Minh Tran Huy, La Princesse et le pêcheur

Pour son pre­mier roman, Minh Tran Huy signe un texte déli­cieux, poé­tique et très bien construit


La Prin­cesse et le pêcheur est le pre­mier roman de Minh Tran Huy, mais celle-ci n’est pas une débu­tante en lit­té­ra­ture (rédac­trice en chef adjointe au Maga­zine Lit­té­raire, chro­ni­queuse aux Mots de Minuit…). Les jour­na­listes ont donc par­fois rai­son de se mettre à écrire, même si c’est pour nous racon­ter une “his­toire d’amour” ou un énième “roman d’apprentissage”. En effet, le sujet est plu­tôt déjà vu. Une jeune fille rêveuse, qui aime vivre dans la fic­tion, vie plus vraie que la réa­lité, ren­contre un beau jour un jeune homme mys­té­rieux et auda­cieux, qui va la faire réflé­chir sur la vie, l’amour, le passé, l’espoir. Mal­gré tout, loin d’être ennuyeux, ce roman est déli­cieux, poé­tique et très bien construit.

Lan est donc cette jeune fille ren­fer­mée et soli­taire. Fran­çaise d’origine viet­na­mienne, elle ren­contre Nan, lors d’un voyage lin­guis­tique, sur le ferry qui les mène en Angle­terre. Ils se rap­prochent l’un de l’autre car tous deux ont les yeux bri­dés et la peau fon­cée. De la même ori­gine, ils deviennent petit à petit amis. Cha­cun vit son ori­gine et sa nou­velle appar­te­nance à la France de manière plus ou moins chao­tique : volonté d’intégration, de réus­site sociale mais aussi désir de gar­der des traces de son passé et d’un pays mal connu. Elle réus­sit, et lui échoue. D’autre part, les aven­tures sen­ti­men­tales de Lan se confrontent à celles de ses parents et de sa grand-mère, des gens res­tés là-bas. Le mal-être propre à l’adolescence, le sen­ti­ment d’être “à côté”, de ne pas vivre les choses comme on le vou­drait : Lan découvre que ces sen­ti­ments sont uni­ver­sels… et sources de nostalgie.

Le titre du roman sonne comme un conte, Lan et Nan adorent s’en racon­ter : 
C’étaient des espaces clos, qui fai­saient bloc contre l’incertitude régnant sur nos vies. Tout y était plus mer­veilleux, sur­pre­nant, magique, mais aussi… plus simple. […] Un roman disait ce que vivre peut être ; un conte ne se pré­oc­cu­pait aucu­ne­ment de res­sem­bler à la réa­lité. Il était l’aimable men­songe qui nous conso­lait, un ins­tant, de ce que l’existence avait d’irrémédiable et de vain. 

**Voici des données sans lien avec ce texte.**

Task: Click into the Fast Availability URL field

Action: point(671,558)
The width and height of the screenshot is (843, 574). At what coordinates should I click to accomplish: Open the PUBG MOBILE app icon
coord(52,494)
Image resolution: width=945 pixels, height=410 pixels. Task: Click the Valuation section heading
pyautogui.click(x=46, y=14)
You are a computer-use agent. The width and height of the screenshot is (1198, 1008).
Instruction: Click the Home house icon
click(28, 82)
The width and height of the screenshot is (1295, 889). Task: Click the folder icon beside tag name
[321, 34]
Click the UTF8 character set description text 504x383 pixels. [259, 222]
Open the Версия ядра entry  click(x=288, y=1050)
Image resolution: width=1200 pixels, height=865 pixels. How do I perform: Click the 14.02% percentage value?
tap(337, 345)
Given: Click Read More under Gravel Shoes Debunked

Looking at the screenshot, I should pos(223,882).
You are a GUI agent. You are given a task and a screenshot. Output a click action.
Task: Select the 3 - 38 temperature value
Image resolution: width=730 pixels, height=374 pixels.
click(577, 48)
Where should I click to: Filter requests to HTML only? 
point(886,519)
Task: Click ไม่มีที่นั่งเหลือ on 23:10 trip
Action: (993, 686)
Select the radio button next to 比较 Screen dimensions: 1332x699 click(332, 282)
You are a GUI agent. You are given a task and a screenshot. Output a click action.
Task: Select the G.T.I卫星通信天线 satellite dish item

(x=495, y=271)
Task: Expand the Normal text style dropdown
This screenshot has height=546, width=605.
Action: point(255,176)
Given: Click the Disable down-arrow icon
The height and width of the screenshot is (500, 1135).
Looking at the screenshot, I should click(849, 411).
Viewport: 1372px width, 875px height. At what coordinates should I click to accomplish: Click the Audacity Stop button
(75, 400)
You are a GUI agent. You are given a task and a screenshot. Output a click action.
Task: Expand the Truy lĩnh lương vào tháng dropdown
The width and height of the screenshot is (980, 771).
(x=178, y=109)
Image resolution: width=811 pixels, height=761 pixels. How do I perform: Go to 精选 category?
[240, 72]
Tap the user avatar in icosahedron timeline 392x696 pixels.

Tel un enche­vê­tre­ment de contes et de réa­lité, la lec­ture de ce roman appa­rem­ment ano­din est à la fois apai­sante, riche de mondes mer­veilleux mais cruel­le­ment déce­vante, à l’image la vie, rem­plie de choix arbi­traires et d’actes manqués.

m. piton

   
 

Minh Tran Huy, La Prin­cesse et le pêcheur, Actes Sud, août 2007, 186 p. — 18,00 €.